Study Two
What Jeremiah Actually Promised
Recap
Last session we saw that the Hebrew Scriptures contain structural tension. Sinai externalizes law. Sacrifice is repeated. Exile exposes covenant rupture. Jeremiah introduces the promise of a new covenant not like Sinai.
Now we define what that transformation entails.
The Text of Jeremiah 31
Jeremiah 31:31–34 is one of the clearest moments in the Old Testament where God describes a coming shift in covenant administration. Jeremiah is not just offering words of encouragement. He is describing a structural change in how God will relate to His people.
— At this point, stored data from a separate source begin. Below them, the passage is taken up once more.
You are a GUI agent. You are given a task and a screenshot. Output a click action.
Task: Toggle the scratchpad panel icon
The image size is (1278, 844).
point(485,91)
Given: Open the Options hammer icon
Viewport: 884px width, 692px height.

“Behold, the days are coming, declares the Lord, when I will make a new covenant with the house of Israel and the house of Judah, not like the covenant that I made with their fathers on the day when I took them by the hand to bring them out of the land of Egypt, my covenant that they broke, though I was their husband, declares the Lord. For this is the covenant that I will make with the house of Israel after those days, declares the Lord: I will put my law within them, and I will write it on their hearts. And I will be their God, and they shall be my people. And no longer shall each one teach his neighbor and each his brother, saying, ‘Know the Lord,’ for they shall all know me, from the least of them to the greatest, declares the Lord. For I will forgive their iniquity, and I will remember their sin no more.” Jeremiah 31:31-34 (ESV)
Four shifts appear in the passage.
First, the covenant will not be like the one made at Sinai.
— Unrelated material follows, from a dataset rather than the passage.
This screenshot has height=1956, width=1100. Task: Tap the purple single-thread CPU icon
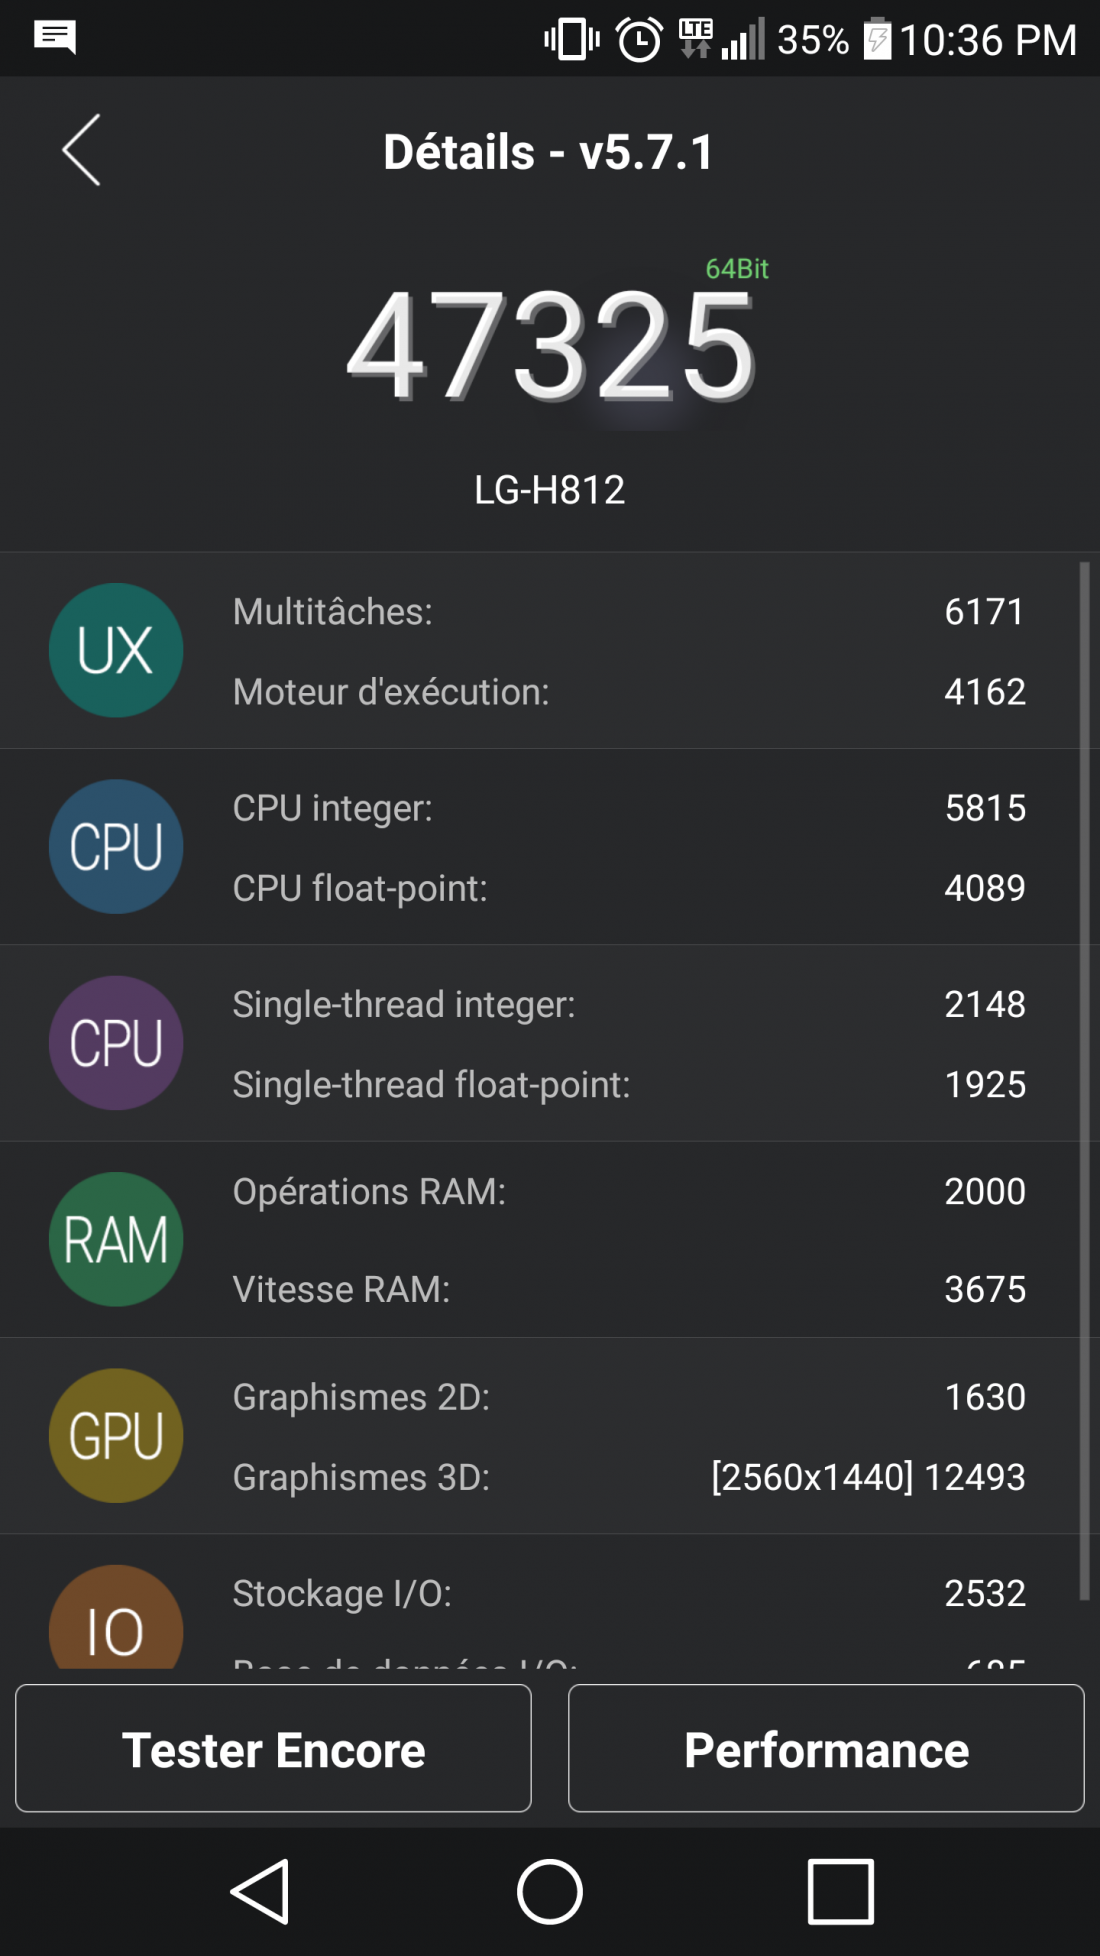pos(116,1043)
Jeremiah does not treat Sinai as wrong. He treats it as incomplete in administration. The issue is not that the law lacked goodness. The problem was covenant breach. Jeremiah is telling us that the next stage will not simply repeat Sinai with a fresh beginning. It will be different in kind.
Second, the law will be written on hearts.
This line moves the issue from external command to internal transformation. Sinai placed the law before the people. Jeremiah describes God placing the law within the people. The standard does not change. The location changes.
This theme is not isolated. Ezekiel 36:26–27 promises a new heart and a new spirit, and adds that God Himself will cause His people to walk in His statutes. That is more than inspiration. It is divine initiative producing covenant faithfulness from within.
Third, all shall know the Lord, from least to greatest.
Jeremiah anticipates covenant intimacy that extends across the community. The point is not that teaching disappears. The point is that knowledge of God becomes personally realized and covenant wide.
Isaiah 54:13 echoes this expectation when it says all your children shall be taught by the Lord. The prophets envision direct relational knowledge, not merely participation in national religious structure.
Fourth, God promises to forgive iniquity and remember sin no more.
This is not just reassurance. It signals definitive forgiveness rather than recurring remembrance. Under the old covenant, sacrifice was real but repeated. Jeremiah describes forgiveness with finality.
Structural Implications
Jeremiah does not predict slight modification. He defines covenant transformation. The passage gives the criteria for that transformation.
Any true fulfillment must:
- Differ structurally from Sinai
- Internalize the law
- Provide direct relational knowledge of God
- Secure definitive forgiveness
Anything less would not satisfy Jeremiah’s promise.
Jeremiah is not saying God will help His people try harder. He is promising that God will accomplish something within His people that resolves the pattern of covenant failure.
Theological Takeaway
Jeremiah predicts covenant replacement in administration, not moral revision. God’s holiness does not change. The moral vision of the law does not soften. What changes is how covenant faithfulness becomes possible and how forgiveness becomes definitive.
The prophets define the criteria that any true fulfillment must meet.